Procrastinons gaiement pour être plus "performant". Et oui, c'est logique...
Quand j'écoute certains dogmes de performance et de productivité, y compris ceux qui s'inscrivent autour du concept des philocognitifs, je rigole.
Alors, je me suis dit qu'on allait rire en explorant ça ;)
Pour ceux qui découvrent ce terme de Philo..., en gros, c'est parler des HPI, mais en ayant inventé un nouveau terme, car on s'ennuyait un peu par le manque de nouveauté dans le champ des étiquettes.
Assez souvent, on entend...
"Écoutez, vous tous !" : Il ne faut pas procrastiner pour être performant.
"Arrêtez de glander !"
Après, on se sent mal quand on glande, c'est sympa.

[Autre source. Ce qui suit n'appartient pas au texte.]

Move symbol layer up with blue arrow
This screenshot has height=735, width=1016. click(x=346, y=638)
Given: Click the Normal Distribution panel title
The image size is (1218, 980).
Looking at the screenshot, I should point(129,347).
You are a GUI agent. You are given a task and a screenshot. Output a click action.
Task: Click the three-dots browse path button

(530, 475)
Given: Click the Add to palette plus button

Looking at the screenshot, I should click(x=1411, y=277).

Le premier problème... Ces concepts ne sont pas définis.
Sans définition de procrastination et sans la lier à une performance qui serait une production concrète et tangible bien spécifique, nous ne pouvons qu'aborder les concepts et leur lien d'un point de vue général.
De quels aspects de la procrastination parle-t-on ? Performant à quel niveau ?
Vous voyez le truc...
Tout cela reste gentiment global.
Être imprécis, c'est bien, cela permet de raconter à peu près n'importe quoi, et de toujours avoir une porte de sortie ;)

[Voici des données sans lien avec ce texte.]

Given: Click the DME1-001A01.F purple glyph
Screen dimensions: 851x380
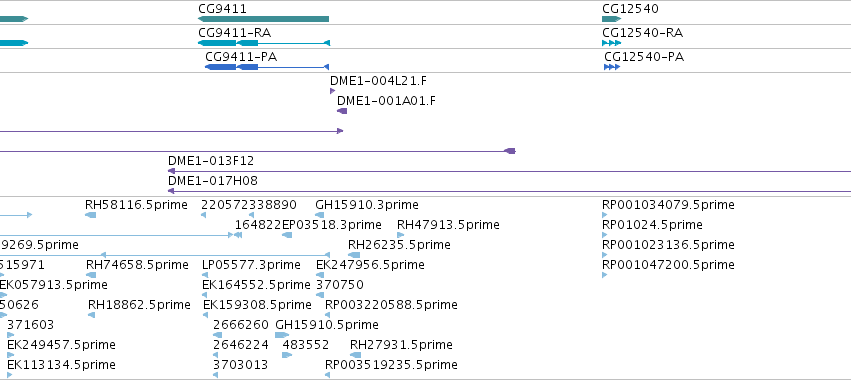Looking at the screenshot, I should (342, 111).
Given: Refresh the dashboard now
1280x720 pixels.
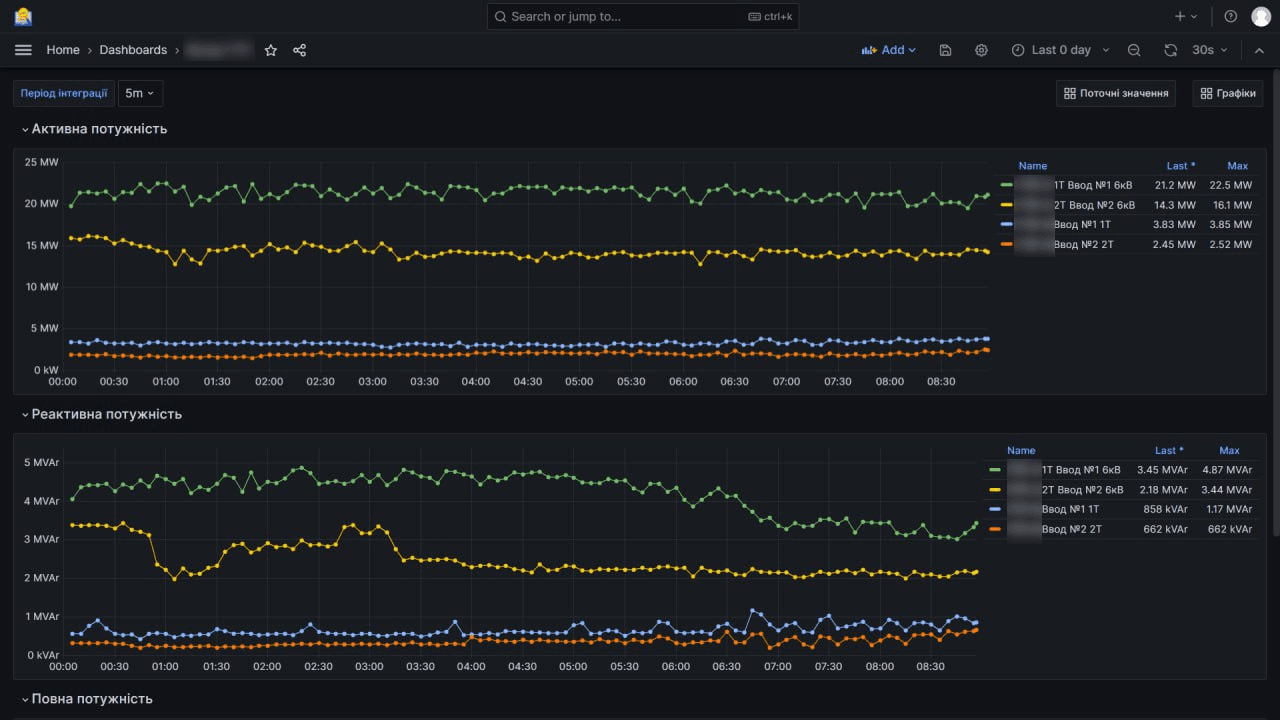Looking at the screenshot, I should (x=1171, y=50).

Ce qui est d'autant plus rigolo, lorsque l'on connait un tant soit peu le fonctionnement des HPI, on sait qu'ils ont une relation particulière avec la procrastination.
Beaucoup de gens y sont confrontés, HPI ou pas.
Mais réfléchissons à trois exemples, on connait tous l'effet tête dans le guidon. Niveau perf, c'est pas toujours top.
On peut aussi penser à tous ces concepts à base de "less is more", la règle des "80/20", etc., où la performance, ce n'est pas une question de productivité. C'est pas nouveau ça quand même.
Pourtant, la procrastination, concrètement, c'est une affaire de productivité.
Mais sans rapport avec la qualité ou les objectifs, tout cela n'a pas de sens.
Repousser une tâche peut avoir plusieurs rôles ou effets, et pas forcément délétères en fonction de la tâche, car cela permet aussi de penser à notre stratégie par exemple, ou de laisser murir.
Et puis, si c'est juste sur une question de repassage, je crois que la question de performance, on s'en contrefout.
Et n'y a-t-il pas aussi un process d'incubation cognitive ?
Vous savez, lorsque le cerveau travaille tout seul en background sur un problème et finit par faire remonter la solution quand il en a trouvé une.
Gagner du temps sur un projet grâce à une réflexion murie et bonne stratégie par exemple, ou en appliquant la bonne solution, c'est aussi être performant.
Alors procrastinons gaiement et foutons-nous la paix ;)
Voici mon cheminement, je vous laisse y réfléchir.
Et pour la route... L'antidote n'est certainement pas la "précrastination", si l'on pense au fait que lorsqu'on se précipite pour enfoncer une clé dans une serrure, on y passe généralement plus de temps que si on l'avait fait calmement.
Il est con mon exemple, et con-fusant en plus, j'adore.